Date: November 9, 2011
By: Stephanie Ebbs
State Capitol Bureau

JEFFERSON CITY - A House Committee is revisiting a cellphone tax to remedy diminishing funds for 911 call centers in Missouri. The call centers are supported by an existing tax on landlines, the measure would also impose a tax on cellphones. 

This is the third time the legislature has attempted to implement this tax; both previous attempts were rejected by Missouri voters.

The committee is in the process of drafting a bill to implement the tax for the upcoming legislative session in January. The Committee Chairman Chuck Gatschenberger, R-Lake St. Louis, said he has a meeting with the speaker of the house Thursday and has requested a meeting with the governor.

"It's got to pass," Gatschenberger said, "The main issue is, it's got to pass."

Due to the decline in the number of people using landlines, 911 call centers have been dealing with a significant drop in the amount of funding they recieve from the state. Gatschenberger said the purpose of the meeting was to find a solution, but many committee members questioned the cost of a statewide upgrade to the 911 system. 

"The surcharge should be more thought of as like a flow-through instead of a new tax because it's really not a new tax," committee member Billy Pat Wright, R-Dexter, said. "Because you're already paying it on the landline and when you drop it (the landline), there goes the money."

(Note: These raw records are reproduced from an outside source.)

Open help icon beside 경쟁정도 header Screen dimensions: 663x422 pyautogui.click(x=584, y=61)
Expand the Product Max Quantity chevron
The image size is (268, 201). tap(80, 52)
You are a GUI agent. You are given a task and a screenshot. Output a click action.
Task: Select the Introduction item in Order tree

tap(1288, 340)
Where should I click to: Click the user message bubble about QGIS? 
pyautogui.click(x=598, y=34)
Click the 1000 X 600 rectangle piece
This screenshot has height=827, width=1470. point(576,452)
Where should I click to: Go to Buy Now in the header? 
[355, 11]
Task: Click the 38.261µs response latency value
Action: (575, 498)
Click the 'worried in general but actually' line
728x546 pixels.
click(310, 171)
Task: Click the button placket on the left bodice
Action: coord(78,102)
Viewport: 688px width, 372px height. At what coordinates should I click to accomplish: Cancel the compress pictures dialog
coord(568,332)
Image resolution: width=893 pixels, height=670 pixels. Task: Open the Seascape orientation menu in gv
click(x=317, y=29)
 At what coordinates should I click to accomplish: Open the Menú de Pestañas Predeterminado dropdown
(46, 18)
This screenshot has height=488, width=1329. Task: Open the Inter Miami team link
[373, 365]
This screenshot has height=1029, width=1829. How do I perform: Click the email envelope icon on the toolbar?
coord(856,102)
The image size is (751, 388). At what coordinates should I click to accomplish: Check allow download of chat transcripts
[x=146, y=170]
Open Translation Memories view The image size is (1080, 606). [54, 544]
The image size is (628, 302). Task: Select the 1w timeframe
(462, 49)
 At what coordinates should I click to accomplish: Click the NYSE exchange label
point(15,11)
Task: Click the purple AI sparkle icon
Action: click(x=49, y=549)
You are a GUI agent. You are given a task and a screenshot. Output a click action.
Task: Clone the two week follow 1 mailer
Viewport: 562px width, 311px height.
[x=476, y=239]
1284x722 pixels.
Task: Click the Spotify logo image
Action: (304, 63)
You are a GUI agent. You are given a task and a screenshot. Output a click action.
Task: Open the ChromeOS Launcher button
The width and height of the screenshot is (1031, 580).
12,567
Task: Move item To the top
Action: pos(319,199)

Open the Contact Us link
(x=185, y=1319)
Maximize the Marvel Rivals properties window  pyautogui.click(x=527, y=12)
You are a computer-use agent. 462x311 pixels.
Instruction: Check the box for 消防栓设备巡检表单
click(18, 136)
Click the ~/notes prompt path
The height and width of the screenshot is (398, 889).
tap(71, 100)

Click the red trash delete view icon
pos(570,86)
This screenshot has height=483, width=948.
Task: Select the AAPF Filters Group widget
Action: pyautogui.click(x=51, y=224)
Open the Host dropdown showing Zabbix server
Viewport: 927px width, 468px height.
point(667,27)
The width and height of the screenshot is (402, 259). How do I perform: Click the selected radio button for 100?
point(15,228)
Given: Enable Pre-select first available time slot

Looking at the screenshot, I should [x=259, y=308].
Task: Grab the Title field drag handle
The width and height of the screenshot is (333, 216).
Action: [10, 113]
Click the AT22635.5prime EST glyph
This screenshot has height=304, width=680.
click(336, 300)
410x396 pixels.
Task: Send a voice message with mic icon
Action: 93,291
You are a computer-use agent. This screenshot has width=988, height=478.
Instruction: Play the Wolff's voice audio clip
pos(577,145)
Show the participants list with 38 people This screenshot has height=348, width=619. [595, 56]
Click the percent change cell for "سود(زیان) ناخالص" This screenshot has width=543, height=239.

Wright and others at the meeting said Missouri is the only state that hasn't updated it's 911 system to match new wireless technology.

"If we had the hindsight and we could look back and realize where we were going to evolve over 20 years, we probably would have written the statute differently and defined a telephone as any device that could communicate with a 911 center," Callaway County Commissioner Doc Kritzer said. "But instead we used the word telephone."

In failing to include new technologies in the original statute, Missouri was too slow to incorporate wireless phones into their 911 service. If the legislation passes, the landline tax would remain as well as the new tax on cellphones.